En prenant activement part à la société, l’immigrant y laisse sa marque. De plus, puisqu’il se sent concerné et reconnu à titre de citoyen ainsi qu’à travers sa culture et ses valeurs, il s’y implique davantage. Se sentant de cette façon véritablement représenté, partie intégrante de ce pays et inclus dans les décisions étatiques, son adhésion au pays d’accueil donnerait une certaine unité et la possibilité de gouverner. En résumé, on pourrait dire que le Canada accorde à tous les membres des communautés culturelles un statut de « citoyen » à part entière, permettant ainsi à chacun d’exercer ses droits de Canadien tout en demeurant lui-même dans sa différence. Ce modèle mis de l’avant initialement par le gouvernement Trudeau a soulevé et soulève encore des critiques.

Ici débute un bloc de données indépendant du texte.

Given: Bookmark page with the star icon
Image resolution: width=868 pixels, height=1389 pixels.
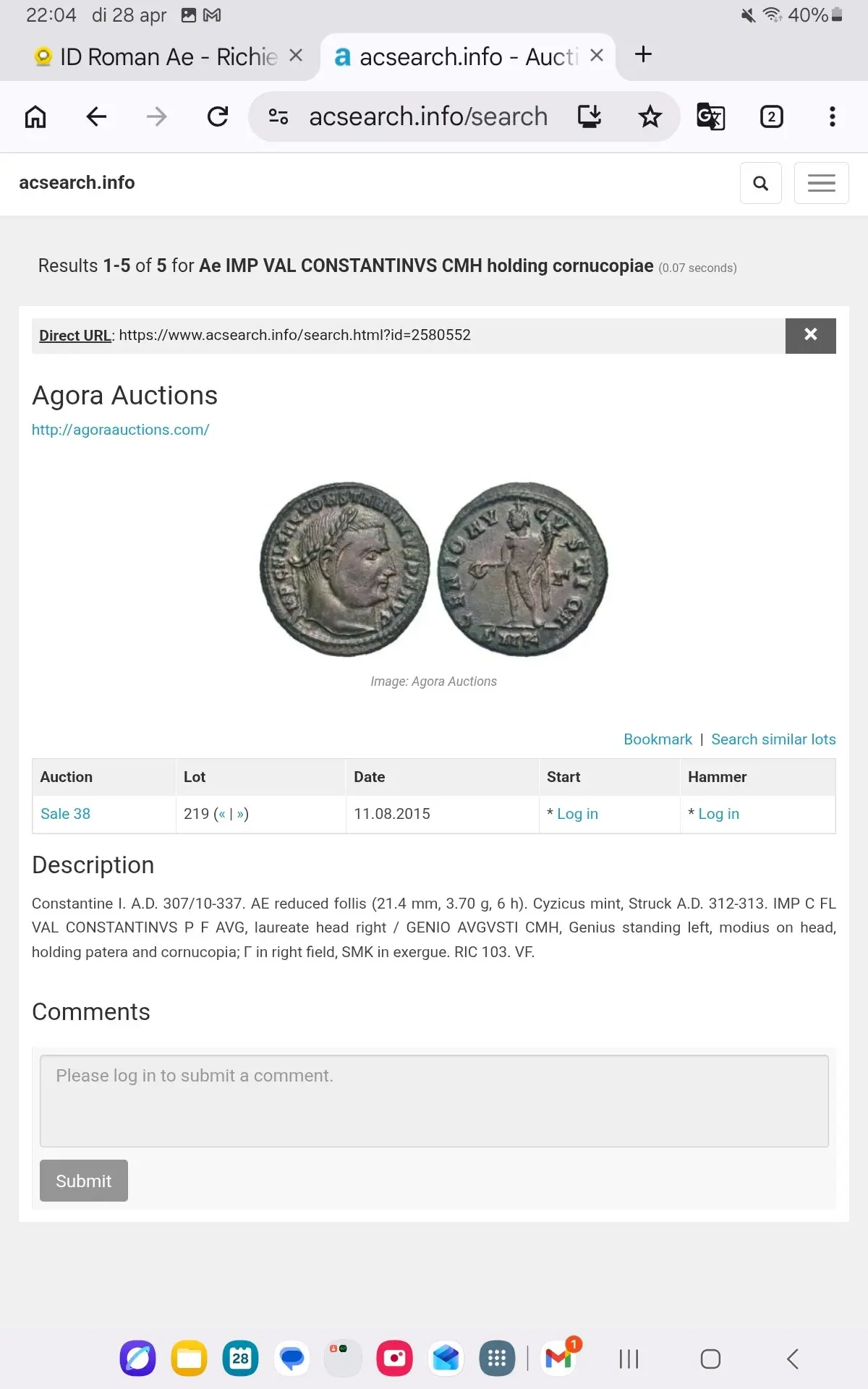Looking at the screenshot, I should [x=650, y=116].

Loin de faire l’unanimité, on reproche notamment au multiculturalisme de reconnaître les différences en théorie seulement, et non en pratique. En fait, on semble vouloir apprécier les différences culturelles tant que leurs ressortissants ne réclament pas de statut particulier.

C’est ainsi que le Québec, ne se sentant pas inclus dans le multiculturalisme canadien, a choisi d’instaurer son propre système d’intégration des immigrants basé sur l’interculturalisme. Celui-ci propose un « Contrat moral » qui balise les devoirs et les obligations non seulement pour les postulants immigrants, mais également pour la société d’accueil. Ainsi, avec ce Contrat moral, le Québec émet clairement sa position sur la nécessité de la francisation , encourage la participation citoyenne et confirme son ouverture à la différence dans le respect des valeurs démocratiques propres à la société québécoise. L’interculturalisme ne nécessite pas l’abandon de la culture d’origine par les immigrants, mais incite plutôt à y intégrer certains éléments qui permettront à tous de bâtir un terrain commun où poser les bases de la discussion démocratique. En fait, là où le multiculturalisme construit à partir des différences pour atteindre une cohésion, l’interculturalisme veut implanter des balises communes qui permettraient ensuite d’accepter les différences 10 . C’est dans cette recherche d’un meilleur vivre-ensemble que s’insèrent différents modèles politiques visant l’intégration des immigrants. Dans une perspective d’éthique appliquée, c’est-à-dire dans une volonté de réflexion menant à une action concrète dans le souci du bien commun, ces modèles cherchent à redéfinir les fondements collectifs encadrant notre espace public pour le rendre plus inclusif, plus apte à incorporer des visions différentes, des cultures autres.

Québec la province et Québec la ville: même combat?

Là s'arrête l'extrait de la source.